Lutteo : Correspondant (point de vue Luna)
Je n'avais pas eu de symptômes tout de suite, ça avait pris beaucoup de temps pour que les médecins s'en rendent compte. Quand j'étais petite, je tombais souvent malade et dès que je me faisais mal, les bleus et les cicatrices persistaient. Mais personne ne faisait vraiment attention à ça. J'avais toujours caché mes problèmes de santé à mon entourage, excepté ma mère. Je vivais avec et j'attendais patiemment qu'on me dise ce que j'avais.
Un jour ça s'était vraiment empiré. J'avais commencé à faire des malaises réguliers, à perdre l'appétit, à saigner du nez et à cracher du sang. Je n'arrivais plus à dormir, j'avais des maux de tête infernaux. C'était invivable alors j'ai arrêté d'aller en cours. Les médecins avaient commencé à faire des examens beaucoup plus approfondis en voyant mon état et m'avaient diagnostiqué la leucémie. C'était un cancer du sang. Depuis, j'avais tous un tas de médicaments à prendre, des opérations à subir et une mort imminente qui m'attendait. Les médecins étaient hypocrites. Ils avaient dit que je survivrai si je prenais bien mon traitement.
Que des conneries.
30% des personnes atteintes de ma leucémie meurt à cause du traitement ou de la maladie. Oui, 70% ne le font pas mais vu mon état, je n'en faisais clairement pas parti. Ma vie était terminée alors qu'elle n'avait même pas commencé.
En plus, j'allais laisser ma mère toute seule. C'était la pire chose qui pouvait arriver.

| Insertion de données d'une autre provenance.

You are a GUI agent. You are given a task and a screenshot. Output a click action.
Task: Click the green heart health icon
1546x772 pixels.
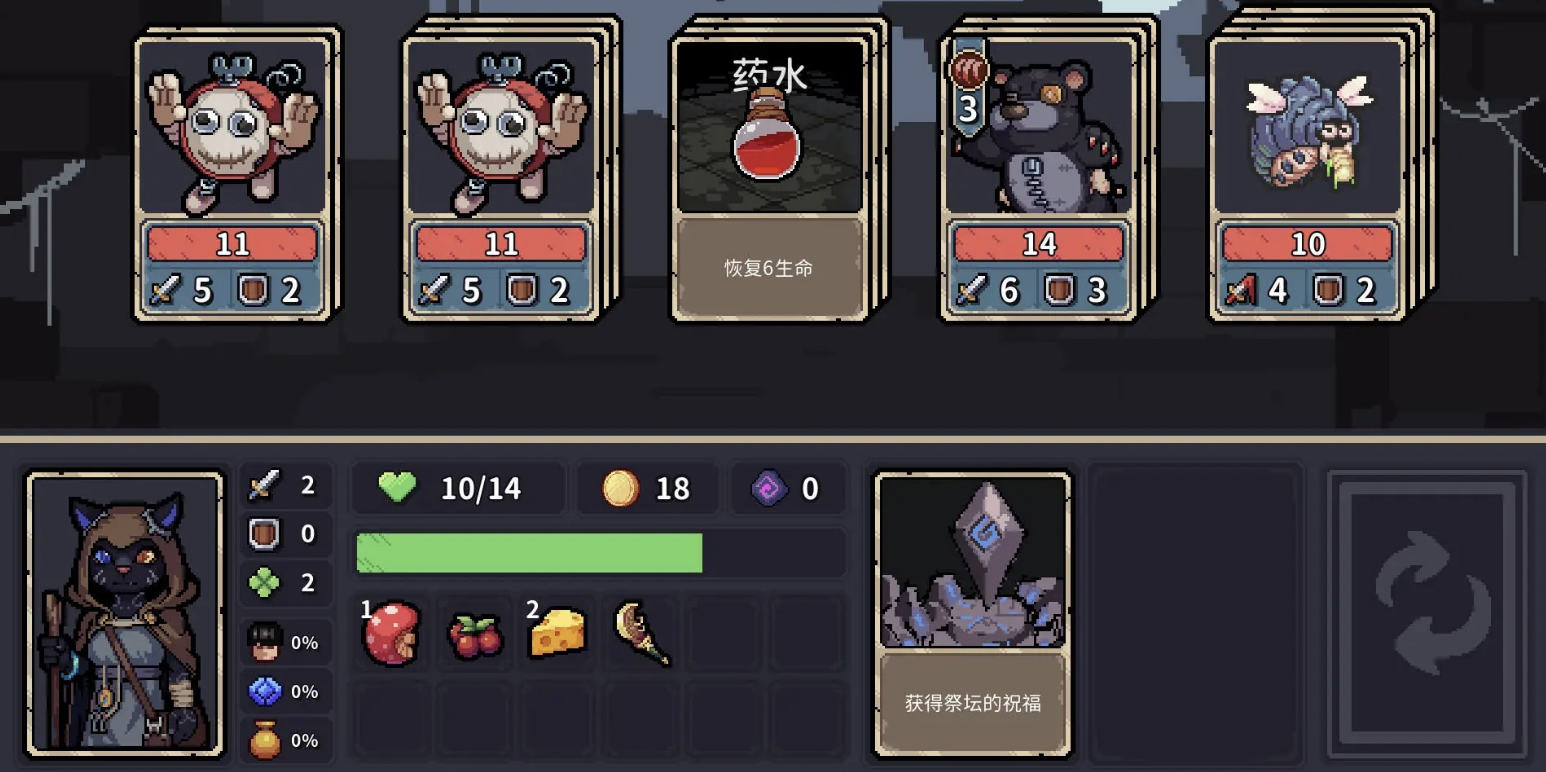click(x=397, y=488)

Maman et moi vivons seules toutes les deux depuis le départ de l'homme qui était censé être mon père. Il nous a quitté pour une autre femme. Jusqu'à maintenant, il n'est jamais revenu. Quand je l'ai vu partir, je m'étais promis de ne jamais laisser ma mère toute seule mais j'ai échoué.
Quand je mourrai, elle sera seule et je savais que ça allait la détruire. Et j'ai réalisé que toutes les personnes qui me côtoyaient, comme mes amis et ma famille, allaient aussi souffrir de ce cancer.

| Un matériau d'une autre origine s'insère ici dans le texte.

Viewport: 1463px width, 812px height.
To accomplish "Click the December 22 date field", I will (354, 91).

J'avais vu des films à la télévision, les familles se déchiraient, les amis partaient en vrille après la mort d'un proche. Je ne pouvais imaginer que tous les gens que j'aimais souffrent à cause de moi.

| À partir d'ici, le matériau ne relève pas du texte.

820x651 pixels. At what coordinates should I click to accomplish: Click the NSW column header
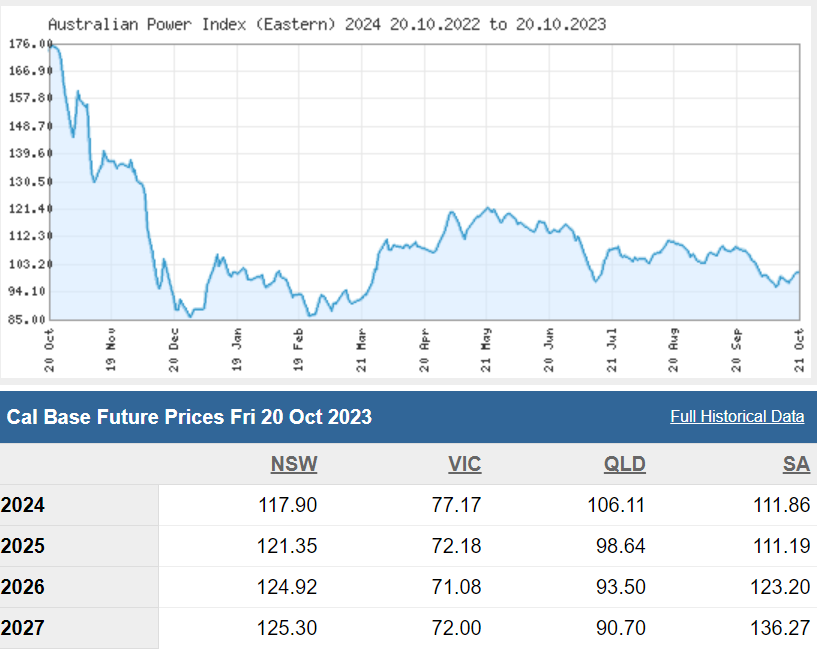coord(294,464)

Alors j'avais décidé de les laisser tomber et de les ignorer. S'ils me détestaient, ils ne souffriraient pas de ma mort et ils pourraient vivre normalement.
Au lycée c'était facile, mes amis avaient vite perçu mon changement et s'étaient éloignés de moi. Le seul qui restait c'était Simon. Il ne me lâchait pas. Et même si ça me faisait mal d'avoir perdu mes amis, je savais que je le faisais pour la bonne cause. Je ne voulais pas qu'ils souffrent après.
Le plus dur c'était ma mère. Elle a tout de suite su ce que je faisais. J'avais tellement essayé de m'éloigner d'elle mais je n'y arrivais pas. Je n'arrivais pas à me séparer d'elle alors j'attendais qu'elle me vire de la maison. Je savais que c'était égoïste, qu'elle souffrait déjà bien assez mais si elle arrêtait de m'aimer, elle souffrirait beaucoup moins de ma mort.
La vérité c'est que j'étais fatiguée de tout ça. Il y avait des jours où j'aurais aimé que tous mes symptômes, les médicaments, les opérations s'arrêtent mais ça signifierait mourir ou guérir. Et au vu de mon état qui s'empirait, mon temps sur terre avait un compte à rebours qui arrivait bientôt à sa fin.
Ma mère était désespérée par mon comportement. Elle me regardait souffrir et elle se sentait impuissante. Je la comprenais. Je me sentirais pareille à sa place. Elle voulait tout faire pour que je retrouve ma joie de vivre et mon sourire alors quand elle avait vu que mon université cherchait une famille pour accueillir un étudiant européen, elle avait sauté sur l'occasion dans l'espoir que je me fasse un nouvel ami.
Ce qu'elle ne savait pas c'était que mon projet était tout autre. Je voulais que cet étudiant européen me remplace aux yeux de ma mère et qu'il soulage sa douleur lorsque je mourrai.
Mon plan était clair. Tout faire pour qu'il ne découvre pas ma maladie, qu'il me déteste et le pousser à soutenir ma mère.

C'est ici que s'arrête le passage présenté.